SOAL SINGKAT 1: Salin tanpa perubahan baris-baris data, mulai dari baris yang memuat "passerby (275, 746)" sampai dengan baris yang memuat "resealed (137, 796)".

------ KUTIPAN DOKUMEN ------

Sunarpos.com| Opini| Bullying, atau perundungan, bukanlah masalah yang hanya terjadi di sekolah dasar atau menengah. Di perguruan tinggi, fenomena ini tetap menjadi isu yang signifikan dengan dampak yang mendalam pada korban. Meskipun lingkungan perguruan tinggi sering dianggap sebagai tempat di mana individu dewasa belajar mandiri, bullying tetap bisa mempengaruhi kesehatan mental dan akademik mahasiswa.
Kasus kematian dr Aulia Risma Lestari yang merupakan mahasiswi Program Pendidikan Dokter Spesialis (PPDS) Universitas Diponegoro (Undip) Semarang terus menjadi sorotan. Kematian dr Aulia diduga kerenaperundungan dan pemalakan dan kini muncul dugaan pelecehan seksual (Media Indonesia,3 September 2024). Walaupun sebelumnya mahasiswa senior PPDS Anestesi Undip Semarang membantah adanya pemalakan, namun mengakui bahwa ada iuran yang dikelola untuk kebutuhan bersama, terutama saat jaga malam karena ada kalanya dokter residen tidak dapat meninggalkan kamar operasi hanya sekadar untuk makan, sehingga sistemnya secara gotong-royong.

------ BAHAN TERSEDIA ------

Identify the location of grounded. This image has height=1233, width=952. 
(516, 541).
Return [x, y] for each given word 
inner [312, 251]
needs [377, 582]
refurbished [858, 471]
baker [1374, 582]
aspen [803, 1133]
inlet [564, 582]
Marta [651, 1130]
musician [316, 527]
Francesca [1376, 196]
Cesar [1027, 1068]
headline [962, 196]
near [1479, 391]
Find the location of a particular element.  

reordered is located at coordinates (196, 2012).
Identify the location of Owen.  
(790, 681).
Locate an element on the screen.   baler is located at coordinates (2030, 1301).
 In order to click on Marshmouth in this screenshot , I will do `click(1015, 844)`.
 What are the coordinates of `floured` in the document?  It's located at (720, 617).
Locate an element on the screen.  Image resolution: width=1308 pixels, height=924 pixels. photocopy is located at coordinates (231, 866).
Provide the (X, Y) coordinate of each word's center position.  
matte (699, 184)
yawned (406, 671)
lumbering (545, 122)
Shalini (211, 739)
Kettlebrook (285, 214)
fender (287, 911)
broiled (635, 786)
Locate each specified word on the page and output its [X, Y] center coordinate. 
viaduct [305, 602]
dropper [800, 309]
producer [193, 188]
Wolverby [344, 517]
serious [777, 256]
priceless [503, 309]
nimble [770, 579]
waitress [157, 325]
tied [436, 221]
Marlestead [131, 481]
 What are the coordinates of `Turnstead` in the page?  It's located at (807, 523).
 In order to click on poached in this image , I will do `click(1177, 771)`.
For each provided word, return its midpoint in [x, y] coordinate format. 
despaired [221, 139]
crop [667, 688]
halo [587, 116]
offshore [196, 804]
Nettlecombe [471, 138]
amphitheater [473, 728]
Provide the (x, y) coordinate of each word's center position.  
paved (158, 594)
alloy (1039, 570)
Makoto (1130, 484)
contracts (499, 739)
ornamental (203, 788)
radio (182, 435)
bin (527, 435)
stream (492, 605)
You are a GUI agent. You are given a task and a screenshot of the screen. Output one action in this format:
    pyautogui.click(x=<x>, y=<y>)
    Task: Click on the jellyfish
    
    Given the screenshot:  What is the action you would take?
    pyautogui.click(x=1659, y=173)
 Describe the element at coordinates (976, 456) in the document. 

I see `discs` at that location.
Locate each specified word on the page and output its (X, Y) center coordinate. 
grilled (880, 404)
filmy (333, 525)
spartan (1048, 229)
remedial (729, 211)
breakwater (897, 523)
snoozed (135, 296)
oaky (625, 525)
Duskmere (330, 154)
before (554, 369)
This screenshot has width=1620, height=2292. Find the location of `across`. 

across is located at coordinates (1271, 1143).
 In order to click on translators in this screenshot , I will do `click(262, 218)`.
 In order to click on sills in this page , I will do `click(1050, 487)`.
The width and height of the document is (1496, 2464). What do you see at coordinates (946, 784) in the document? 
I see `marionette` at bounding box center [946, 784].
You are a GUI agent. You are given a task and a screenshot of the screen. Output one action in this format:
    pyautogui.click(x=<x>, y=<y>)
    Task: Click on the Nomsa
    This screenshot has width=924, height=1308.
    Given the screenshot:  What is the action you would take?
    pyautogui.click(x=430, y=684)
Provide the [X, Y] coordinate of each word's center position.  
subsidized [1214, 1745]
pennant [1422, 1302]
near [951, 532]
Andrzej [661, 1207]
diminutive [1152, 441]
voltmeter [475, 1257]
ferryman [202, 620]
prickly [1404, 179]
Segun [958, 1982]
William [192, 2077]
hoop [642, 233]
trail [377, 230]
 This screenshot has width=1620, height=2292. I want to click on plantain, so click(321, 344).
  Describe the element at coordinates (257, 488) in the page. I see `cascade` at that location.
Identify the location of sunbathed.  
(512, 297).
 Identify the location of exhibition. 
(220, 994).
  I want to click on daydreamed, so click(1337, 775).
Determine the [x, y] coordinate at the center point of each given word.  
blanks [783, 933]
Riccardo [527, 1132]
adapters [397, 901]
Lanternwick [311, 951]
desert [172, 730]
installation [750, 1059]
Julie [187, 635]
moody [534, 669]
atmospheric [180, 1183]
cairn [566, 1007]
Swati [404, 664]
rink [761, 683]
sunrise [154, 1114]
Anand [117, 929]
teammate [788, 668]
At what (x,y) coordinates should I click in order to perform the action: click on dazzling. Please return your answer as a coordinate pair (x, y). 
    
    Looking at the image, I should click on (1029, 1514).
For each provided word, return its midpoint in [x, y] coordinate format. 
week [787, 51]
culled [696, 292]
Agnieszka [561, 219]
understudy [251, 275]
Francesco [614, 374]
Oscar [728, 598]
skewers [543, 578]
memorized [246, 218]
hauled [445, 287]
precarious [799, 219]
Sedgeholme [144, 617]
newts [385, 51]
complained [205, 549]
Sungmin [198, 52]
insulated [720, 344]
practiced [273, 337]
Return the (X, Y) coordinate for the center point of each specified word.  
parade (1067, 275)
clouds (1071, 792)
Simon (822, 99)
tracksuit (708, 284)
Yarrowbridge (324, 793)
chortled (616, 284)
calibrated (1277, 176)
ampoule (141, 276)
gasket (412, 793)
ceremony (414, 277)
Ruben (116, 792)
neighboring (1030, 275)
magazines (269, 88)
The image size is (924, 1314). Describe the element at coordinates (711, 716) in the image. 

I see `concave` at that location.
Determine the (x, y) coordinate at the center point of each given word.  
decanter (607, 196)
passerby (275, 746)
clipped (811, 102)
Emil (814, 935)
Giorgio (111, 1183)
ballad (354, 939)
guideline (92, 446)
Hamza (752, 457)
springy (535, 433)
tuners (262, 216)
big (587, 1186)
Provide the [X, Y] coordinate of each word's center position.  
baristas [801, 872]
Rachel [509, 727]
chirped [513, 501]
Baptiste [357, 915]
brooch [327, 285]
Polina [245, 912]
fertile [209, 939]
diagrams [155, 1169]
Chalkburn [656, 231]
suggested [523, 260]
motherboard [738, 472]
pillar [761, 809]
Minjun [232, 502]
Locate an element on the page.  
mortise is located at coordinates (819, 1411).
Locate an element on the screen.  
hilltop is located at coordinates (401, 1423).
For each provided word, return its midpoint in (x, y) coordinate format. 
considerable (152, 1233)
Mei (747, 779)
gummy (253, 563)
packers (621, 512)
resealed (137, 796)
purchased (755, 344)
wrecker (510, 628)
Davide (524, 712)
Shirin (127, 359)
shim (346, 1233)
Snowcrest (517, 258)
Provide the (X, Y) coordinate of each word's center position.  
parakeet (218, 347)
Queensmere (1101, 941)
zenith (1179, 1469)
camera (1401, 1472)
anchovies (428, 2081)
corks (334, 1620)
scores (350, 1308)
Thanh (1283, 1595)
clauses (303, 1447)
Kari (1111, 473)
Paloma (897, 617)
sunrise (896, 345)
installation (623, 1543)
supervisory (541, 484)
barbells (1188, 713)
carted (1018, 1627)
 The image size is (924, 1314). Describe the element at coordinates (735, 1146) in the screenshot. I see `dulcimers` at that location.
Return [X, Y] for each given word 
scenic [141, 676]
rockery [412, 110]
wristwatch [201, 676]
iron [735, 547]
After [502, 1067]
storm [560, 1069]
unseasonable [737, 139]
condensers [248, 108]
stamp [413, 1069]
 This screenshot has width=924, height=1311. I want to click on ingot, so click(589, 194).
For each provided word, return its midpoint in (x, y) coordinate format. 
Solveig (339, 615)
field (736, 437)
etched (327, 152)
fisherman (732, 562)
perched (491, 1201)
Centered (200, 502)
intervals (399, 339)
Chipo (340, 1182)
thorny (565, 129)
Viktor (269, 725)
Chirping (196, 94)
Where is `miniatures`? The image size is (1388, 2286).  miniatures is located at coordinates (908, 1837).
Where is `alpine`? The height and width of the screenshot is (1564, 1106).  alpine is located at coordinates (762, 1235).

------

SOAL SINGKAT 2: Menurut artikel opini tentang perundungan, apa saja dugaan yang muncul terkait kematian dr Aulia Risma Lestari? Sebutkan semuanya.

JAWABAN LENGKAP 1:
passerby (275, 746)
clipped (811, 102)
Emil (814, 935)
Giorgio (111, 1183)
ballad (354, 939)
guideline (92, 446)
Hamza (752, 457)
springy (535, 433)
tuners (262, 216)
big (587, 1186)
Provide the [X, Y] coordinate of each word's center position.  
baristas [801, 872]
Rachel [509, 727]
chirped [513, 501]
Baptiste [357, 915]
brooch [327, 285]
Polina [245, 912]
fertile [209, 939]
diagrams [155, 1169]
Chalkburn [656, 231]
suggested [523, 260]
motherboard [738, 472]
pillar [761, 809]
Minjun [232, 502]
Locate an element on the page.  
mortise is located at coordinates (819, 1411).
Locate an element on the screen.  
hilltop is located at coordinates (401, 1423).
For each provided word, return its midpoint in (x, y) coordinate format. 
considerable (152, 1233)
Mei (747, 779)
gummy (253, 563)
packers (621, 512)
resealed (137, 796)

JAWABAN LENGKAP 2:
1. Perundungan
2. Pemalakan
3. Pelecehan seksual